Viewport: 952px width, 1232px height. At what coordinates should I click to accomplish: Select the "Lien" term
* * *
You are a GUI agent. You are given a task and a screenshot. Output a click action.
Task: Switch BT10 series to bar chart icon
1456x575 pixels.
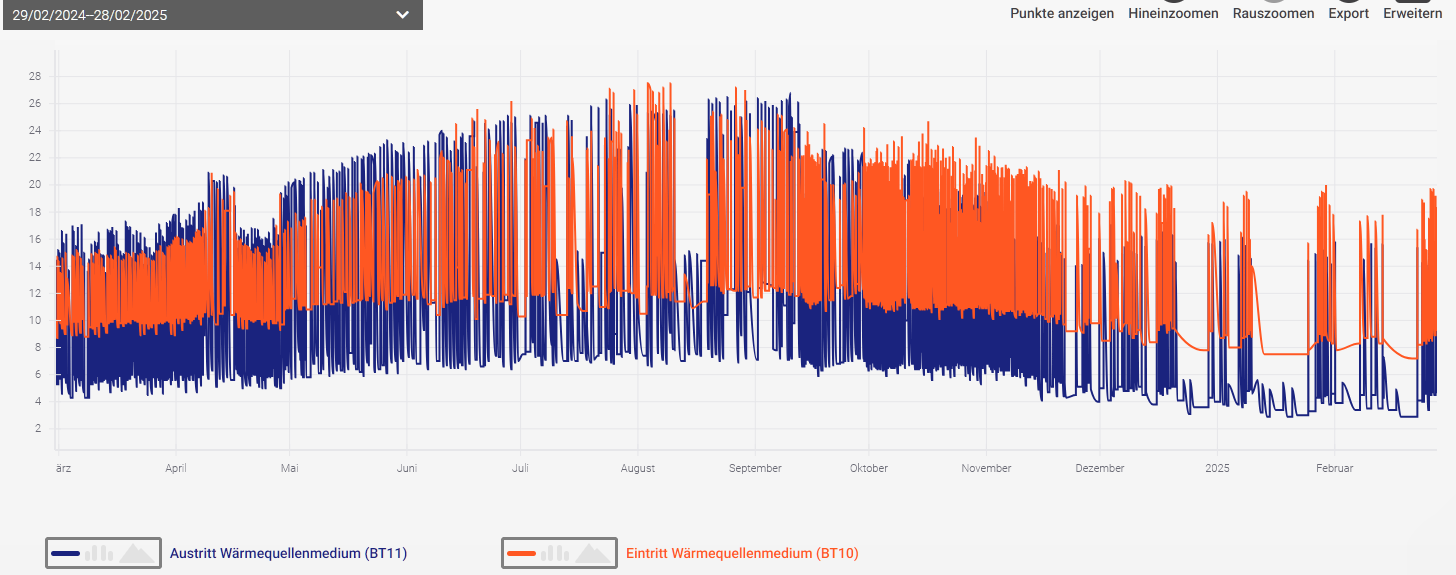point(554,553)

• _Task prompt_
Search the data for "click". Copy every matching line.

• _Problem solution_
Viewport: 952px width, 1232px height. At what coordinates should I click to accomplish: Select the "Lien" term
You are a GUI agent. You are given a task and a screenshot. Output a click action.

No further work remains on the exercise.